Jackson said suspects his son's sudden sudden death may not have been an accident.
"I just couldn't believe what was happening to Michael," he said.
"I do believe it was foul play," Jackson added. "I do believe that. Yes."
Longtime friend and sometime financial advisor Leonard Rowe, no relation to Jackson's ex-wife Debbie Rowe, told "Good Morning America" today that he agreed with Joe Jackson.
"Michael Jackson was not ready. He was not fit," Rowe said, "If you can call weighting 110, 115 pounds fit … no."
Producer Says He Was Fit
But the tour's producers have said that Michael Jackson was in top form and would have had lots of rest during the run, which would have extended through March 2010.
AEG Live CEO Randy Phillips told Connelly that Jackson would have averaged two-and-a-quarter shows per week.
"If that was too many, then one would have been too many," he said.

TRY IT >> Rewrite the Michael Jackson passage between "Longtime friend and" and "shows per week.", inclusive, replacing "lots of rest" with "plenty of rest". The listing has no connection to the Michael Jackson passage.

Saved data entries >>
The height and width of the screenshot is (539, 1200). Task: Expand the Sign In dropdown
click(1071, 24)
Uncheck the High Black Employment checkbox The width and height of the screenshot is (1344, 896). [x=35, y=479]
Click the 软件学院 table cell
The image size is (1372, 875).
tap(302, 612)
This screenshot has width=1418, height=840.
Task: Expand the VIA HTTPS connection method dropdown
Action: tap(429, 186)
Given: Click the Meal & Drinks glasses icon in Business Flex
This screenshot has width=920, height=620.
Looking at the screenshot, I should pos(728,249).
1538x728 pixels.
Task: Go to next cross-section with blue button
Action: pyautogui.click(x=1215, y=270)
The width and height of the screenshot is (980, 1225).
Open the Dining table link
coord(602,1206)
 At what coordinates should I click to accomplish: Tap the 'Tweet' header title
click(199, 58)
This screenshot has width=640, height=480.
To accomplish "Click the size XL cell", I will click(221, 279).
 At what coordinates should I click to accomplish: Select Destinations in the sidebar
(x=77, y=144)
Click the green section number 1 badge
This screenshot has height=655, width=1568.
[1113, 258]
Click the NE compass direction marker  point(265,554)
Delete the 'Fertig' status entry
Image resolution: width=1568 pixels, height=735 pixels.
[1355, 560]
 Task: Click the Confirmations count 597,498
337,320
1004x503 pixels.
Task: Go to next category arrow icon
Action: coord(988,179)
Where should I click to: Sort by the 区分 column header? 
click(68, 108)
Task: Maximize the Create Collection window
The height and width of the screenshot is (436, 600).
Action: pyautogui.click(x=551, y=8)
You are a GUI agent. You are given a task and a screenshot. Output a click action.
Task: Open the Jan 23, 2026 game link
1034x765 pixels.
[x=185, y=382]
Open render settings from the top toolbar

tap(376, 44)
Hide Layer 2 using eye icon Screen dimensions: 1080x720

RESULT OF THIS TASK >>
Longtime friend and sometime financial advisor Leonard Rowe, no relation to Jackson's ex-wife Debbie Rowe, told "Good Morning America" today that he agreed with Joe Jackson.
"Michael Jackson was not ready. He was not fit," Rowe said, "If you can call weighting 110, 115 pounds fit … no."
Producer Says He Was Fit
But the tour's producers have said that Michael Jackson was in top form and would have had plenty of rest during the run, which would have extended through March 2010.
AEG Live CEO Randy Phillips told Connelly that Jackson would have averaged two-and-a-quarter shows per week.